### Written request
Reproduce each item below word for word, keeping every line as it appears.

### Supplied information
· · · · · · ·

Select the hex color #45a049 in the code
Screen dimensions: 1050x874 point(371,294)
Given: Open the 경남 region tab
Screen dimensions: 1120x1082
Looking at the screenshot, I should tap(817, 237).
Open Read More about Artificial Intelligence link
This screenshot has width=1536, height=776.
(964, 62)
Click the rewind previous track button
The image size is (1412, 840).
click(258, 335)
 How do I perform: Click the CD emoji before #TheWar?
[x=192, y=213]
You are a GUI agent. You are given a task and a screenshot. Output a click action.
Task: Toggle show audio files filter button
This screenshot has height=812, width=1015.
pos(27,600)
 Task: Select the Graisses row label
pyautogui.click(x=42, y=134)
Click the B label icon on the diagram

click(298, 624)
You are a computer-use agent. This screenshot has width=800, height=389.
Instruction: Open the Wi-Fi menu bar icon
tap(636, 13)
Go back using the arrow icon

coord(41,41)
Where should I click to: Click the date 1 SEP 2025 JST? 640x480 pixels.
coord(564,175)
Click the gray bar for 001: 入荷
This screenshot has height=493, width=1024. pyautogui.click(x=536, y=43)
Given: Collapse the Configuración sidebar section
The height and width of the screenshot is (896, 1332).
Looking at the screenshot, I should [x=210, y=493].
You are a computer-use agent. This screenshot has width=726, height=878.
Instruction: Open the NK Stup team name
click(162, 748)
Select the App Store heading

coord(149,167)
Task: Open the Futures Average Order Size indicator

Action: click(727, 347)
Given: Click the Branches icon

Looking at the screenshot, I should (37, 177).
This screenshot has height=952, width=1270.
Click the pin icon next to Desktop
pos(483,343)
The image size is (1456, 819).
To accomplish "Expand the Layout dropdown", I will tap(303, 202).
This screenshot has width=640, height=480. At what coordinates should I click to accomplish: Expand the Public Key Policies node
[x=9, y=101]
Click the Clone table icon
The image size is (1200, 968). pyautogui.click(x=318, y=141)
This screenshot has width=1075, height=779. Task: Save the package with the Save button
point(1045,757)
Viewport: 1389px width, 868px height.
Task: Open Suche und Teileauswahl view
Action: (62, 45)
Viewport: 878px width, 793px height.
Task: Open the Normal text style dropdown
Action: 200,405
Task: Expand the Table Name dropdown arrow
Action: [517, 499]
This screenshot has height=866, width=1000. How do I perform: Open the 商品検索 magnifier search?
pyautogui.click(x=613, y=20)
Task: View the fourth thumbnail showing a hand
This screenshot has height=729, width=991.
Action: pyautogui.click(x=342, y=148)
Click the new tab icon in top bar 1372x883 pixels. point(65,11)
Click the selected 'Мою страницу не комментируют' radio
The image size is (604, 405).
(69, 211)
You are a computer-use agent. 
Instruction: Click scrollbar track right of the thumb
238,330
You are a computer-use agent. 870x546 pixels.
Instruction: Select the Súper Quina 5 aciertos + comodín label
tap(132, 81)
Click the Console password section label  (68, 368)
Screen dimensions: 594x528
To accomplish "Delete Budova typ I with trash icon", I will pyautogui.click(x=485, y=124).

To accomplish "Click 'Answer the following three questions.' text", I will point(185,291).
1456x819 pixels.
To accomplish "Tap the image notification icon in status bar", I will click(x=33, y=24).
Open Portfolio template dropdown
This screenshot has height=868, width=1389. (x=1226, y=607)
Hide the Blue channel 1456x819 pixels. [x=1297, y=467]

· · · · · · ·

### Answer
Select the hex color #45a049 in the code
Screen dimensions: 1050x874 point(371,294)
Given: Open the 경남 region tab
Screen dimensions: 1120x1082
Looking at the screenshot, I should tap(817, 237).
Open Read More about Artificial Intelligence link
This screenshot has width=1536, height=776.
(964, 62)
Click the rewind previous track button
The image size is (1412, 840).
click(258, 335)
 How do I perform: Click the CD emoji before #TheWar?
[x=192, y=213]
You are a GUI agent. You are given a task and a screenshot. Output a click action.
Task: Toggle show audio files filter button
This screenshot has height=812, width=1015.
pos(27,600)
 Task: Select the Graisses row label
pyautogui.click(x=42, y=134)
Click the B label icon on the diagram

click(298, 624)
You are a computer-use agent. This screenshot has width=800, height=389.
Instruction: Open the Wi-Fi menu bar icon
tap(636, 13)
Go back using the arrow icon

coord(41,41)
Where should I click to: Click the date 1 SEP 2025 JST? 640x480 pixels.
coord(564,175)
Click the gray bar for 001: 入荷
This screenshot has height=493, width=1024. pyautogui.click(x=536, y=43)
Given: Collapse the Configuración sidebar section
The height and width of the screenshot is (896, 1332).
Looking at the screenshot, I should [x=210, y=493].
You are a computer-use agent. This screenshot has width=726, height=878.
Instruction: Open the NK Stup team name
click(162, 748)
Select the App Store heading

coord(149,167)
Task: Open the Futures Average Order Size indicator

Action: click(727, 347)
Given: Click the Branches icon

Looking at the screenshot, I should (37, 177).
This screenshot has height=952, width=1270.
Click the pin icon next to Desktop
pos(483,343)
The image size is (1456, 819).
To accomplish "Expand the Layout dropdown", I will tap(303, 202).
This screenshot has width=640, height=480. At what coordinates should I click to accomplish: Expand the Public Key Policies node
[x=9, y=101]
Click the Clone table icon
The image size is (1200, 968). pyautogui.click(x=318, y=141)
This screenshot has width=1075, height=779. Task: Save the package with the Save button
point(1045,757)
Viewport: 1389px width, 868px height.
Task: Open Suche und Teileauswahl view
Action: (62, 45)
Viewport: 878px width, 793px height.
Task: Open the Normal text style dropdown
Action: 200,405
Task: Expand the Table Name dropdown arrow
Action: [517, 499]
This screenshot has height=866, width=1000. How do I perform: Open the 商品検索 magnifier search?
pyautogui.click(x=613, y=20)
Task: View the fourth thumbnail showing a hand
This screenshot has height=729, width=991.
Action: pyautogui.click(x=342, y=148)
Click the new tab icon in top bar 1372x883 pixels. point(65,11)
Click the selected 'Мою страницу не комментируют' radio
The image size is (604, 405).
(69, 211)
You are a computer-use agent. 
Instruction: Click scrollbar track right of the thumb
238,330
You are a computer-use agent. 870x546 pixels.
Instruction: Select the Súper Quina 5 aciertos + comodín label
tap(132, 81)
Click the Console password section label  (68, 368)
Screen dimensions: 594x528
To accomplish "Delete Budova typ I with trash icon", I will pyautogui.click(x=485, y=124).

To accomplish "Click 'Answer the following three questions.' text", I will point(185,291).
1456x819 pixels.
To accomplish "Tap the image notification icon in status bar", I will click(x=33, y=24).
Open Portfolio template dropdown
This screenshot has height=868, width=1389. (x=1226, y=607)
Hide the Blue channel 1456x819 pixels. [x=1297, y=467]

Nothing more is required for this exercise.